Correlation Between Cez AS and UNIQA Insurance
Can any of the company-specific risk be diversified away by investing in both Cez AS and UNIQA Insurance at the same time? Although using a correlation coefficient on its own may not help to predict future stock returns, this module helps to understand the diversifiable risk of combining Cez AS and UNIQA Insurance into the same portfolio, which is an essential part of the fundamental portfolio management process.
By analyzing existing cross correlation between Cez AS and UNIQA Insurance Group, you can compare the effects of market volatilities on Cez AS and UNIQA Insurance and check how they will diversify away market risk if combined in the same portfolio for a given time horizon. You can also utilize pair trading strategies of matching a long position in Cez AS with a short position of UNIQA Insurance. Check out your portfolio center. Please also check ongoing floating volatility patterns of Cez AS and UNIQA Insurance.
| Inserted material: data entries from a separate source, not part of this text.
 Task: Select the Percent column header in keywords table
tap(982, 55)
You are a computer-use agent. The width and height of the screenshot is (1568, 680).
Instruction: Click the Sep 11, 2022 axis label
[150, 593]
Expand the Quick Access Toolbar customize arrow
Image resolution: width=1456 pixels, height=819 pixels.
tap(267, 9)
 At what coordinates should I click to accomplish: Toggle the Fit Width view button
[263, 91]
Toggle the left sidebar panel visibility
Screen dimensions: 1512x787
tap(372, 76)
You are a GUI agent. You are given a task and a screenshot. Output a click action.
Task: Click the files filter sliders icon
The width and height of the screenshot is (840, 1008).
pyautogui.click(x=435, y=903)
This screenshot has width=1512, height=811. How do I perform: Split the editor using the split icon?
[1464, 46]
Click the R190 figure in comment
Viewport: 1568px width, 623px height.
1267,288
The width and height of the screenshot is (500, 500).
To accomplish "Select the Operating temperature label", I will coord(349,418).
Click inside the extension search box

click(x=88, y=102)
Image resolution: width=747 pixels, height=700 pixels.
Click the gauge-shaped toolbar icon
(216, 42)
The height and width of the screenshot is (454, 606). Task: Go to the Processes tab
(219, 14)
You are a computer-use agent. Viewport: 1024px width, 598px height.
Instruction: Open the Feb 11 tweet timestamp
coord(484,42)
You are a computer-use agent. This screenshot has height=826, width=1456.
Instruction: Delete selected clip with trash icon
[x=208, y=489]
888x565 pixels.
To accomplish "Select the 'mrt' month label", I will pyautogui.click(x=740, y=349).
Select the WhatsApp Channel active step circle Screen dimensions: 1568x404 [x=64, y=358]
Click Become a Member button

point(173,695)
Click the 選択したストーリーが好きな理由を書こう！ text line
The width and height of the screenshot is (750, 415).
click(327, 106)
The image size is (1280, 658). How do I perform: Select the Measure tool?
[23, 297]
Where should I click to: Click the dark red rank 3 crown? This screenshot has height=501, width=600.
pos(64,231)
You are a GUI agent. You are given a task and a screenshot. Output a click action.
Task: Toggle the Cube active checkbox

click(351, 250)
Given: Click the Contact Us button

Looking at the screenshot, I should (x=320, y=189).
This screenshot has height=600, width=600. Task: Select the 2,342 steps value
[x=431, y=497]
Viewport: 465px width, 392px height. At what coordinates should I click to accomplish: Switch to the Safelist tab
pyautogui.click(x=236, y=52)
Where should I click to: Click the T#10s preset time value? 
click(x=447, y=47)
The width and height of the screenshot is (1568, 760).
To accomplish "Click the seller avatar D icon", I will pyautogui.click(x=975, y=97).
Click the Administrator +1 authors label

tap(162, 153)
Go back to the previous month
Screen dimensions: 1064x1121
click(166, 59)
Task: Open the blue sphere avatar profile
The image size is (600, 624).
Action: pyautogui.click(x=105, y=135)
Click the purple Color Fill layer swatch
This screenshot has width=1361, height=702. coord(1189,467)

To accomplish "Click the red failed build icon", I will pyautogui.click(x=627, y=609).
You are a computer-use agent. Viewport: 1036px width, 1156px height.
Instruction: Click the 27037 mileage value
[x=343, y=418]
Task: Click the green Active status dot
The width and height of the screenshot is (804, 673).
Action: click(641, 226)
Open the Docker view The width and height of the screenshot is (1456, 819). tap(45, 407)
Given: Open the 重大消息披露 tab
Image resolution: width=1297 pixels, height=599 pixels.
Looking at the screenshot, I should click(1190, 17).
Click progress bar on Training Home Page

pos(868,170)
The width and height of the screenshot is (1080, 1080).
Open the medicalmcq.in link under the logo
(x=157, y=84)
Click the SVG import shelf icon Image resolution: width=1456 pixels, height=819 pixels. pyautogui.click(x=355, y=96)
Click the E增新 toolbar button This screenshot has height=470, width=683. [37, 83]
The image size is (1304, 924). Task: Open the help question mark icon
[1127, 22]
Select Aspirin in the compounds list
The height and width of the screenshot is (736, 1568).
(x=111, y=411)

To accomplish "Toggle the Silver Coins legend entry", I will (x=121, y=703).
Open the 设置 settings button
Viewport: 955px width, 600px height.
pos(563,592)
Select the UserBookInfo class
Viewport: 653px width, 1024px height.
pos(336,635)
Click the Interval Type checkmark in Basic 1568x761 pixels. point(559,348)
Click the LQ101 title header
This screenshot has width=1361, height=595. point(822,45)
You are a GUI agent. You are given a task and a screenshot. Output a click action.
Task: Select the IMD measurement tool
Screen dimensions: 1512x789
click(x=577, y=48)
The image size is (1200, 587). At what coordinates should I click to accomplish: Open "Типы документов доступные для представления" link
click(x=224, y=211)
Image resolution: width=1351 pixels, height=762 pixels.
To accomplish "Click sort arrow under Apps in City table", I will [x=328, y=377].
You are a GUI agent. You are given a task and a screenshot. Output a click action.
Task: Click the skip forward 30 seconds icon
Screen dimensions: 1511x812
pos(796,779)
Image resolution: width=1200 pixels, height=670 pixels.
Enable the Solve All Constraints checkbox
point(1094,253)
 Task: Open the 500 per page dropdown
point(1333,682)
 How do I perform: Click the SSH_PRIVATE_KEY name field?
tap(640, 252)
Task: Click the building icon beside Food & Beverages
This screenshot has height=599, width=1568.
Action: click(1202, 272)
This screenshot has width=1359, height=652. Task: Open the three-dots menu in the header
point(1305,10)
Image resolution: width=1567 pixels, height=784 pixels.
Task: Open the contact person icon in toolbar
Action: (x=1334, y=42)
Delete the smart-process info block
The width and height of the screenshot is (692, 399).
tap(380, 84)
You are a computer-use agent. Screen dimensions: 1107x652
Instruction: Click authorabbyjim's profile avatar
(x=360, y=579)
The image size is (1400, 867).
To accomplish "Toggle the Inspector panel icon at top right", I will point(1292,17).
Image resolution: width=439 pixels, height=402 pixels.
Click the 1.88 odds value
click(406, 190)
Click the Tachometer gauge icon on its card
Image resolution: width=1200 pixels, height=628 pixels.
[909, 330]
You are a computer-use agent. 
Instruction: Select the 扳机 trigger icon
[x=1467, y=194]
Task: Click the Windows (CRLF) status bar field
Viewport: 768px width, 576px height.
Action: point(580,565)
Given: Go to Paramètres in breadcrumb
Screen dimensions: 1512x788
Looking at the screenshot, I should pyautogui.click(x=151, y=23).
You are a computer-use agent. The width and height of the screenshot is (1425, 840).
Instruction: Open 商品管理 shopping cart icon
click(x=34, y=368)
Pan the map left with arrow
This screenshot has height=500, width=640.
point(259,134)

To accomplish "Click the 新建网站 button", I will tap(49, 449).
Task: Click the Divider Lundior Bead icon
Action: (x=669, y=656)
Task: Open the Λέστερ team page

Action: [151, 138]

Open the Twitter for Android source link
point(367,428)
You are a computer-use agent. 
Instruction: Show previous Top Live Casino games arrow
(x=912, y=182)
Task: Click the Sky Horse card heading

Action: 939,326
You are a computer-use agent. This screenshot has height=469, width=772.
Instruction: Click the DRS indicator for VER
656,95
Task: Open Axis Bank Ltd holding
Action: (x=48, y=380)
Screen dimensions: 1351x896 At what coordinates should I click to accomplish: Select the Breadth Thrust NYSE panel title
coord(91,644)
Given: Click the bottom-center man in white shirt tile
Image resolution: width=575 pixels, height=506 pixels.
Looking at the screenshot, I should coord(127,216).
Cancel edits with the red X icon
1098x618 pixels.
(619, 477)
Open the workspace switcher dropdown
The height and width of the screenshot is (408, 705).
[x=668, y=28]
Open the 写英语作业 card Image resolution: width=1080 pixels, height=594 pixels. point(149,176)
Diversification Opportunities for Cez AS and UNIQA Insurance
-0.54 | Correlation Coefficient |
Excellent diversification
The 3 months correlation between Cez and UNIQA is -0.54. Overlapping area represents the amount of risk that can be diversified away by holding Cez AS and UNIQA Insurance Group in the same portfolio, assuming nothing else is changed. The correlation between historical prices or returns on UNIQA Insurance Group and Cez AS is a relative statistical measure of the degree to which these equity instruments tend to move together. The correlation coefficient measures the extent to which returns on Cez AS are associated (or correlated) with UNIQA Insurance. Values of the correlation coefficient range from -1 to +1, where. The correlation of zero (0) is possible when the price movement of UNIQA Insurance Group has no effect on the direction of Cez AS i.e., Cez AS and UNIQA Insurance go up and down completely randomly.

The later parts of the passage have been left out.